В воскресенье Устинья увидела Дарью Видинееву в церкви. Одетая все так же пышно, с накинутой на голову черной косынкой, из-под которой выбивался серебристый локон, жена Сергея тихо молилась, устремив неестественно блестевшие глаза на икону. Когда-то властное, красивое лицо поблекло, и вся ее фигура казалась расслабленной, вялой и безжизненной.

«Неладно живут они с Сергеем», — выходя из церкви, подумала Устинья, направляясь к дому родителей.

Перед отъездом она сходила на базар, чтобы купить свекрови на платье. Еще издали увидела Сергея.

Молодой Фирсов шел по улице, играя шелковыми кистями пояса. Шагал он легко и свободно, небрежно кивая головой на почтительные поклоны знакомых торговцев. Его гибкая, стройная фигура, резкие черты лица, мрачные глаза, блестевшие из-под густых черных бровей, — говорили о необузданном и диком нраве хозяина.

Устинья зашла за угол магазина и проводила Сергея взглядом до тех пор, пока он не скрылся в толпе. Какое-то тревожное чувство овладело ею и, даже приехав в Зверинскую, она долго не могла найти покоя.

Глава 36

Под вечер к Устинье забежала Анисья, жена Шемета, круглая, как шар, казачка с веселыми, озорными глазами, и, ойкнув, повалилась на лавку.
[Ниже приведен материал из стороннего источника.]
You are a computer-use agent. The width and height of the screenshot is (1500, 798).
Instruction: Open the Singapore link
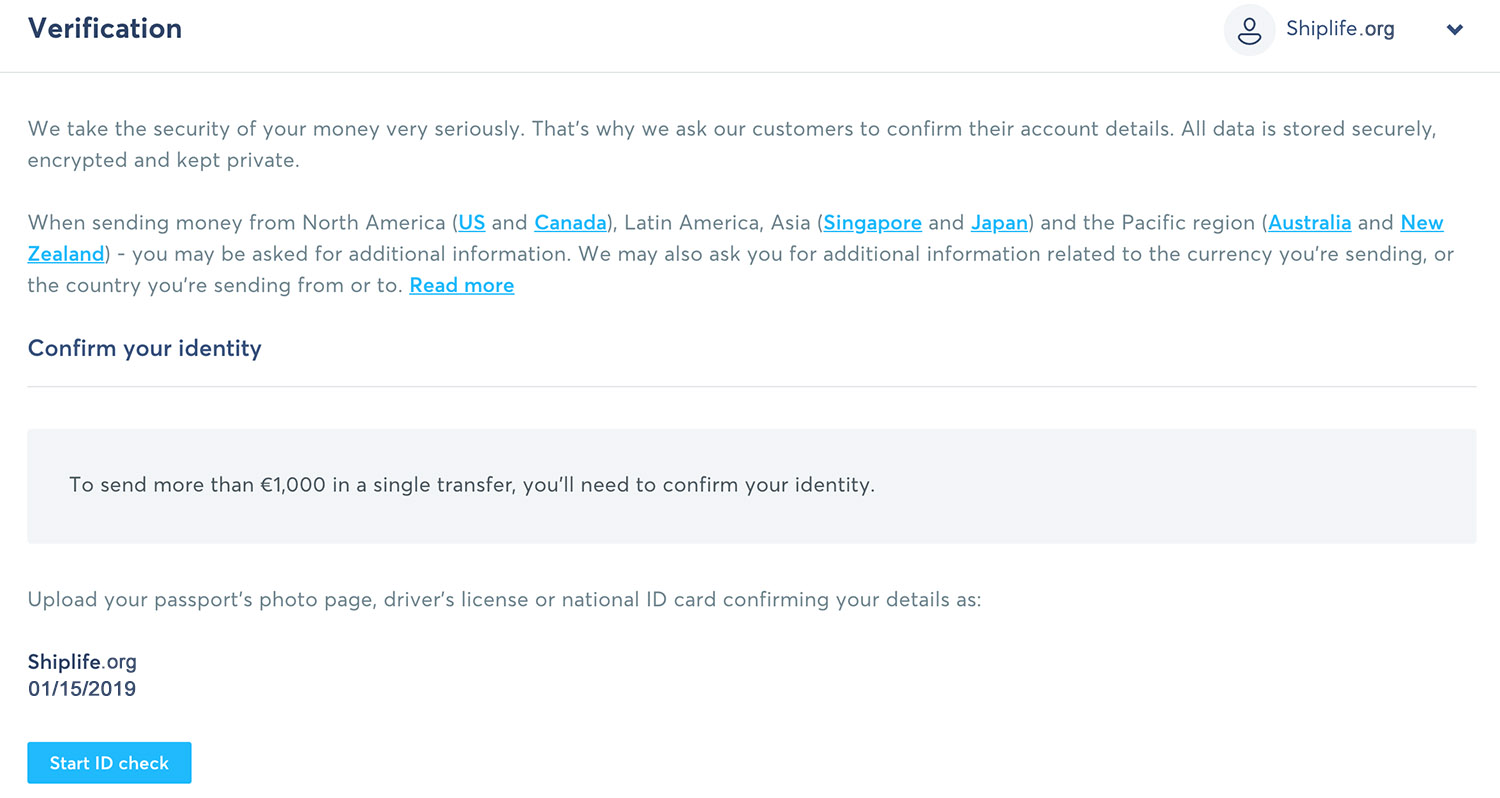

— На задней улице у Черноскутовых-то что делается. Ой! Гос-поди! — выкрикнула она и, закрыв ладонью пухлое лицо, закачалась, как маятник.

Устинья отбросила холстинку, через которую процеживала молоко, и подошла к охающей Анисье.

— Что случилось?

Рассыпая слова, точно горох, та зачастила:

— Степан с фронта пришел, а Васса, сама знаешь…

Устинья побледнела. Семью Черноскутовых она знала с тех пор, как вышла за Евграфа. Степан, который приходился ее мужу двоюродным братом, был взят на фронт прямо с лагерного сбора. За два года о нем ничего не было слышно. Писали станичники, что будто попал он в плен и был зарублен немцами по дороге в лагерь военнопленных. Потом про жену Степана Вассу пошли нехорошие слухи. Сам старик Черноскутов жалел сноху и не раз допытывался правды, но добиться так ничего и не мог. Зимой Васса родила. Кто был отец, никто не знал. Молчала об этом упорно и сама Васса, тихая, застенчивая, похожая на девушку, казачка. Бережно пеленала сына и, слушая, как он гулькал «у-а, у-а», была счастлива. Примирились и старики с появлением внука, и жизнь в избе Черноскутовых текла спокойно.

И вот, как гром с ясного неба грянул, — явился Степан. Переступил порог отцовской избы и, увидев зыбку, он, не снимая вещевого мешка и фуражки, выхватил шашку и одним взмахом перерубил толстый ремень, соединявший зыбку с очепом.